Tuesday, April 26, 2011

excess, in its various forms

Over the children's spring break, we took them down to see the Hearst Castle. My original idea was to drive down to Death Valley and go camping. Back before I had children, I loved backroads camping, and Death Valley was my favorite place to strike off and set up camp far from any other human being. I also wanted to make a run up to to the Pacific Northwest to visit a slew of friends up there, including my best friend from high school, but that was going to either $2,000 in airfare or thirteen hours in the car with the children. Death Valley would be about a ten hour drive.

As the time grew nearer, I started thinking more realistically about what road tripping with the children would be like. Also, the Sober Husband has only been at his new job for two months, which is early to take much time off. I couldn't face the idea of thirteen hours of driving the children without adult backup, and camping with them by myself was even scarier. I imagined curling up with the children at night in a tent, with them nonstop complaining of the cold, the hard ground, the lack of television (on Iris's part) and the presence of feared cryptids (Lola). So instead I decided to take the children to the Hearst Castle. Iris uber Alles, who is insane for Oprah, has been wanting to see nearby San Luis Obispo ever since Oprah explained on her show that San Luis is "the happiest place in the United States", so the matter was settled.

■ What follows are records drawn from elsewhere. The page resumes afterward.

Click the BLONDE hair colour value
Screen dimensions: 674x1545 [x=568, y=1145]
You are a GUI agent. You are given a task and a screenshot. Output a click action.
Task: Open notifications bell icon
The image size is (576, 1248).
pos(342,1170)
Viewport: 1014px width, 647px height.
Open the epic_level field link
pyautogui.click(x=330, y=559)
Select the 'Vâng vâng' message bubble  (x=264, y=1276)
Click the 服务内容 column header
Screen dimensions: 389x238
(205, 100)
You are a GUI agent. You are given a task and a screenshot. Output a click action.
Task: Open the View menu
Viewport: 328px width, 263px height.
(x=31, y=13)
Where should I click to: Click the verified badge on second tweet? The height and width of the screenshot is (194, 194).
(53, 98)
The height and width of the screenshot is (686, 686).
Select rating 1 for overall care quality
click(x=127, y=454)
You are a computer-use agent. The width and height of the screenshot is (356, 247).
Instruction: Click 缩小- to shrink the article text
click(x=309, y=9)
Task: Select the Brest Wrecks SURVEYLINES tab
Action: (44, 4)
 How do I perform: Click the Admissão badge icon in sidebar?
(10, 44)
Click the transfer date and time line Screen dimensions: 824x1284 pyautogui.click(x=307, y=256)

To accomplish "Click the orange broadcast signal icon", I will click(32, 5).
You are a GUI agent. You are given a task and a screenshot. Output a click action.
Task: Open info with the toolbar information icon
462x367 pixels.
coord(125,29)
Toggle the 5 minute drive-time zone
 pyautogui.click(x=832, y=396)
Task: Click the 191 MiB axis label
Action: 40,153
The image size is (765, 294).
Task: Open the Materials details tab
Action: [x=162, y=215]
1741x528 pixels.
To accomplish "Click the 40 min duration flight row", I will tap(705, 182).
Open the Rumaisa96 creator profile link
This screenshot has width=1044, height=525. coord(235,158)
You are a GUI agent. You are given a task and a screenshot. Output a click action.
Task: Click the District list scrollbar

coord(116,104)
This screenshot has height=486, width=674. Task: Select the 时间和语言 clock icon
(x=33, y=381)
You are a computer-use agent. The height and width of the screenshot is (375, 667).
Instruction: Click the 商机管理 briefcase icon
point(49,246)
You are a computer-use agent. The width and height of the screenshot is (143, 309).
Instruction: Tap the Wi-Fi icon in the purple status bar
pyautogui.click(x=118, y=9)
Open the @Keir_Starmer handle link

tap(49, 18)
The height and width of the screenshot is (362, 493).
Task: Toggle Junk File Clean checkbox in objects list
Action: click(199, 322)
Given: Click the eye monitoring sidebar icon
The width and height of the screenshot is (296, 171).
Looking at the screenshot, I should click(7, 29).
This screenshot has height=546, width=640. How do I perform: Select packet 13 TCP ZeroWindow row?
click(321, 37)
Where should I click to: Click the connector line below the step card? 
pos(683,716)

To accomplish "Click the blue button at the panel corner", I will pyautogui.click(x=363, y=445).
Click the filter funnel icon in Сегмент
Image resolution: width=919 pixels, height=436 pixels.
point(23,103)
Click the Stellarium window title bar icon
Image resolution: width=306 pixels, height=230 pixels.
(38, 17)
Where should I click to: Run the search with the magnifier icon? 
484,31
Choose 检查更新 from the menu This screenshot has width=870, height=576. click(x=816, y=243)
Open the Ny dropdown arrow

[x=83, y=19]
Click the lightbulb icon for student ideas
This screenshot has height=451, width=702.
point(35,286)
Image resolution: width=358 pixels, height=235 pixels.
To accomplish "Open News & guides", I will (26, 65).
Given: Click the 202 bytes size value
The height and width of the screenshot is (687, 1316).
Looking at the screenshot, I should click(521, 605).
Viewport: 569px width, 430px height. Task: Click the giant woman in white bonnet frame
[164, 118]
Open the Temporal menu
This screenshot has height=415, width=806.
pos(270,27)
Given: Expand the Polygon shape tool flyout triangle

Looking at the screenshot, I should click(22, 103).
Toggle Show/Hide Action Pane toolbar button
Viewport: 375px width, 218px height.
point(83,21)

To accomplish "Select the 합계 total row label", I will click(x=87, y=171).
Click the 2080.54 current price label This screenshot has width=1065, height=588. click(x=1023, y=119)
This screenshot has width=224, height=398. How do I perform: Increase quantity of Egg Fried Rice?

I booked our tour of the Hearst Castle ahead of time, since these tours often sell out. There are four different tours to pick from, each visiting a different part of the Castle, and I selfishly didn't want to take the first, introductory tour because I've done that one before myself. Less selfishly I picked the tour which features visiting the bathrooms of the North Wing, because Lola is obsessed with bathrooms. Particularly nice ones are called "lands of wonder", and sometimes she draws pictures of imagined lands of wonder.

When we got to the Hearst Castle, I noticed a middle-aged woman on our tour was holding a Barbie and a Ken while we were waiting for the bus to drive us up from the visitor center to the castle. She carefully put them into a large ziplock bag before the bus came. Up at the Castle, she took them back out of the bag so they could see and be photographed in front of the magnificent Neptune Pool. I noticed she was wearing a Warhol-styled Barbie shirt, with four Barbie faces.

As the tour went on, the Barbies went in and out of the ziplock. Sometimes the Barbie enthusiast would give them to her male companion to carry. I found this oddly fascinating, but it soon turned to annoying. The Barbie woman explained loudly to our group that the Ken she was carrying was "the first brown-haired Ken", from the sixties. She explained what made this Barbie so special and worthy of mating with the first brown-haired Ken, but I didn't pay enough attention to absorb that. Whenever something in our tour reminded her of the Barbies, she'd speak up in a loud, carrying voice. Some reference to travel made her, in a world-weary voice, explain to the world in general that she attends Barbie conventions every year, which take place "wherever they want us."

The children were dumbstruck by the Castle and said nothing (later Iris confided that she had so loved the Neptune Pool that she had been considering staging a fake fall into it). They kept close to the tour guide and moved quickly, their eyes wide. Meanwhile the Sober Husband, who hates tours and groups, lagged at the back. His strategy was to linger in a room after the tour had moved on, so he could feel he was exploring by himself. (Back when we were touring elementary schools to pick one for Iris, he used to break off from the group altogether and go into completely different rooms of his own choosing).

We arrived at a room in the North wing famous for its portraits with following eyes. The tour guide explained that because these portraits (of rather stern nobility) had been painted facing straight on but with no apparent light source reflecting in the eyes, wherever you were, you had the feeling that they were watching you. The group made the kinds of jokes you would expect about how it was a good thing these paintings were in a sitting room, rather than a bedroom, but the Barbie woman had a world-weary attitude about it. Addressing the group she explained that she was "used to it. In my bedroom, I have over one thousand Barbies. All watching." Her male companion said nothing.

3 comments:

Anonymous said...

Wait I don't get it. How could Barbie lady have a male companion?

Was it Smithers?

xx Joyce

Claire M. Johnson said...

One would think the excesses of WRH would be enough for anyone. How weird to make the experience all about her.

The last time I was there was over 20 years ago when I was pregnant with my first kid. I don't know if they still use those old school buses to get people up and down the mountain, but at that time it was a little like being hustled off to 4th grade. Appropriately, school buses are not made for extremely pregnant women (as in nearly nine months). So I had to sit sideways. Fortunately the bus wasn't full. Sadly we had bought tickets for two tours and we had to come back down the mountain to catch the second tour. There was no mechanism for staying up there and then catching a second tour. The tour guide told me that occasionally the park service let the staff have pool parties in the outside pool. I would LOVE to get a tour of Hearst Castle from Iris.

the Drunken Housewife said...

Claire, they have new buses now, but it's horrible because they play these tapes of Alex Trebek yammering about the Hearst Castle really loudly. On the way back down when the Trebek tape started, Iris and Lola complained loudly. "It's that guy talking AGAIN!"